Aristippe ou comment vivre dans le présent avec une prostituée ?

Bien que ne voulant pas être possédé par Laïs et recommandant aux jeunes gens de ne pas oublier qu' une maison de passes est un endroit qu'on doit savoir aussi quitter, Aristippe aurait pourtant "habit(é) avec une courtisane" (II, 74, trad. de Marie-Odile Goulet-Cazé). Ce trait pourrait évoquer le Jardin d'Epicure où la communauté regroupait autant des hommes libres que des prostituées et des esclaves, unifiés par le partage de la vérité reçue du maître (cf note du 06-05-05). Mais il n'en est rien. Quand Aristippe donne ses raisons à qui lui reproche de vivre avec "une fille de joie" (pour reprendre la traduction de Robert Genaille), il identifie la femme à une chose dont l'utilité n'est pas d'autant moindre qu'elle est plus partagée:
"Il dit: "Est-ce que par hasard il y aurait une différence entre prendre une maison qui a déjà été habitée par beaucoup et une qui ne l'a été par personne ?" L'autre répondit que non (à dire vrai, une telle réponse ne va pas de soi). "Entre naviguer sur un bateau qui a déjà porté des milliers de passagers et sur un qui n'en a porté aucun?" "Point de différence" (manifestement l'interlocuteur ne prend pas en compte l'usure). "Eh bien, il n'y en a pas non plus entre coucher avec une femme qui a fréquenté beaucoup d'hommes et une qui n'en a fréquenté aucun (hic taceo)" (ibid.)

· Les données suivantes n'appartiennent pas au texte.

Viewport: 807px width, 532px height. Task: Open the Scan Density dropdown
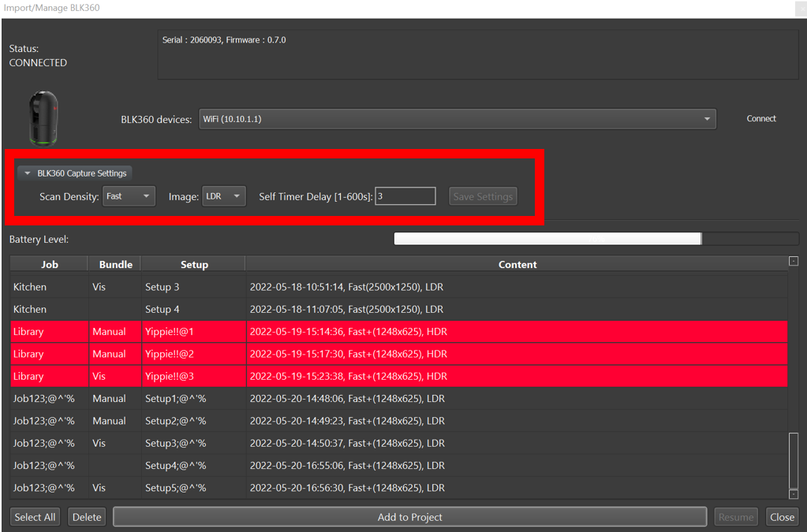129,196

La réponse du faiseur de reproches n'est pas donnée tant elle va de soi: la virginité n'a rien de précieux. Prostituée, bateau et maison, c'est tout un. On s'en sert quand on en a besoin et l'usager sans mémoire et sans imagination ne juge que le service qu'il en tire présentement:
"Il jouissait du plaisir que lui procuraient les biens présents et il ne se donnait pas la peine de poursuivre la jouissance de ceux qu'il n'avait pas." (II, 66)

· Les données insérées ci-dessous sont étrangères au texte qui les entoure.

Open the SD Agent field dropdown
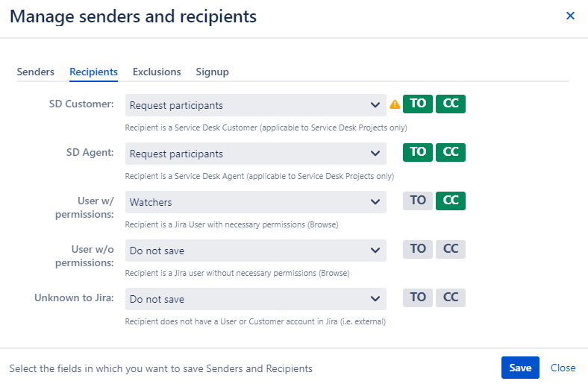588x384 pixels. (256, 154)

A la différence de son maître, Aristippe n'a donc pas eu une indomptable Xanthippe à la maison mais une docile femme publique, dont il jouissait en privé comme si c' était son bien à lui.

lundi 21 novembre 2005

Aristippe en cynique.

Diogène le cynique semble avoir tenu en haute estime Aristippe, s'il est vrai qu'il le "traitait de "chien royal" (II, 66). Ce qui est étonnant à première vue quand on se rappelle de la détestation cynique du plaisir. Quoi de moins cynique en effet que cet homme qui "jouissait du plaisir que lui procuraient les biens présents et ne se donnait pas la peine de poursuivre la jouissance de ceux qu'il n'avait pas" (II, 66) ? L'hédonisme en question aurait dû être jugé comme indigne et en plus bien paresseux par les cyniques adeptes des efforts herculéens. D'ailleurs Timon, bien que sceptique mais railleur professionnel (cf notes des 1 et 2-05-05), fait sur lui ce qu'on attendrait de tout cynique aux crocs acérés:
"(Il) le mordit à belles dents pour sa mollesse, disant en substance: Tel est le sensuel Aristippe qui manie les mensonges. " (ibid.)

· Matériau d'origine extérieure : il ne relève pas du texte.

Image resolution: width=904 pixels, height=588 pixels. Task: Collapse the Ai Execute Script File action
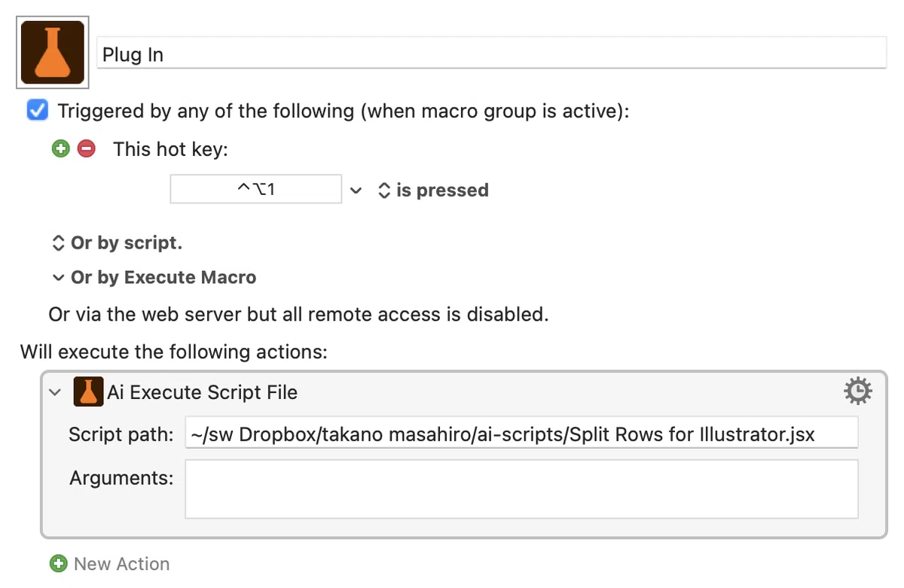[x=55, y=392]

Mais à dire vrai, en y regardant de plus près, plusieurs anecdotes le concernant conviendraient bien pour caractériser tel ou tel cynique. Les voici:
1) " Un jour qu'il faisait une traversée en direction de Corinthe et qu'il subissait les assauts de la tempête, il lui arriva d' éprouver de la frayeur. A qui lui dit: "Nous les gens ordinaires, nous ne craignons pas, tandis que vous, les philosophes, vous êtes morts de peur !", il répondit: " En effet, ce n'est pas pour une âme de même espèce que vous et nous éprouvons de l'inquiétude" (II, 71).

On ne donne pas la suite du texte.